I'm back for another fun instructable! Prepare your inner geek for this fun project!

When I was a kid, I had a hard time of keeping out of the guts of my computer. I spent many a night, tinkering and over clocking my desktop to squeeze as much performance as possible out of my rig. Eventually, my luck ran out and I had a casualty. I pushed a little too hard one night and watched the north bridge go up in smoke. (Literally catch fire and smoke!!!) It was a a moment that I look back fondly on. So much in fact, that I kept that motherboard for years.

I was recently cleaning out my parts bin and came across this old friend and decided to make some useful art out of it, and so my motherboard wall clock was born!

Follow along and you will have a art piece that will be the talk of your clan, or D&D party, or LAN Party, etc etc etc

Step 1: Parts Neeed

This is actually a very simple project. Here's a list of things I used.

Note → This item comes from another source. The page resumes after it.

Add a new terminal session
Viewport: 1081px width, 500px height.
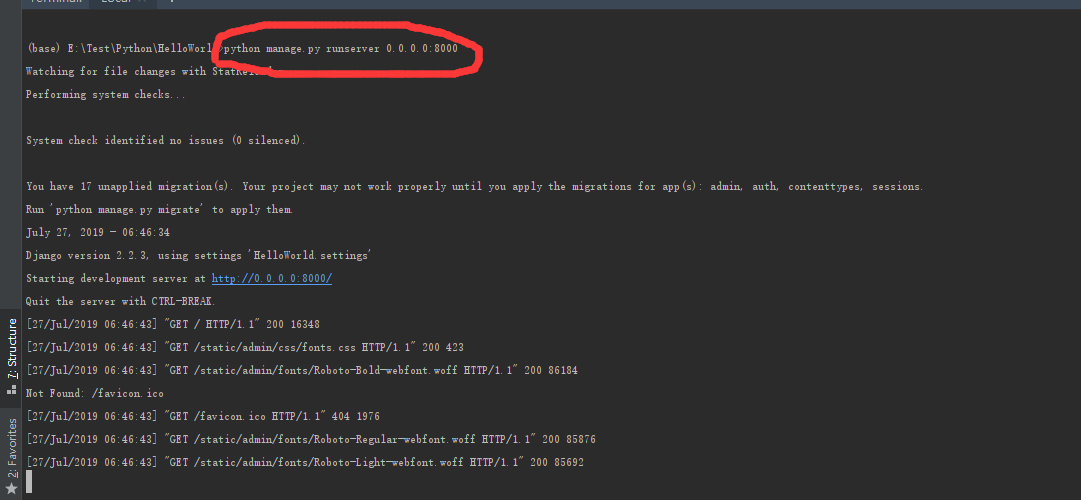(x=171, y=3)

* A motherboard (preferably broken)
* A computer with CD label software (Like Roxio Creator)
* A lightscribe CD/DVD drive
* A blank lightscribe CD
* A hobby clock movement kit (found at hobby lobby, michaels, or other hobby store)
* Adhesive Velcro

Step 2: Wall Clock, Assemble!

The first step in making your clock is to find a open spot on the board to mount your clock movement.  In my case, it ended up being the fried north bridge chip.  in order to make space, I had to remove the epoxied heat sink from the north bridge chip.

Once i had that out of the way, I began to see what my highest point was.  In my case, the Capacitors that were next to the processors were the highest point and i had to remove some in order to get the clock to fit flush with the board.  Once a space was created, I began to assemble the clock face and movements.

I opted to use a lightscribe CD and burn a clock face onto the CD.  For those of you who are unfamiliar with lightscribe,  this technology allows you to burn an image onto the label side of the CD using a special CD Burner Drive.  Your drive must support lightscribe in order to do this portion of the instructable.  If you don't have a lightscribe drive, its just as easy to make a cool printable face for a CD.

I used Roxio Creator to design a simple clock face.  The usage of Roxio Creator to design the clock face on the lightscribe disk is beyond the scope of this instructable.

Once you have created and printed your clock face its time for assembly.  In the attached photo, you can see from left to right, the order to assemble your clock face.  Make sure the pieces are snug and secure.

Once the clock movement is assembled, simply set the time and add one side of the stick Velcro tape to the back of the movement, making sure to not impede the clock adjustment dial.  Ad the other side of the Velcro to the mounting point on the motherboard and join the clock movement and the motherboard together.

use one of the mounting holes on the corner of the motherboard to hang the clock on the wall.  Sometimes depending on the weight and balance of the board, you may have to add a second nail to the bottom of the clock to ensure it is level.

And that's it.  Your done!  Sick clock right?  I have had this clock mounted at work and get a lot of comments about it!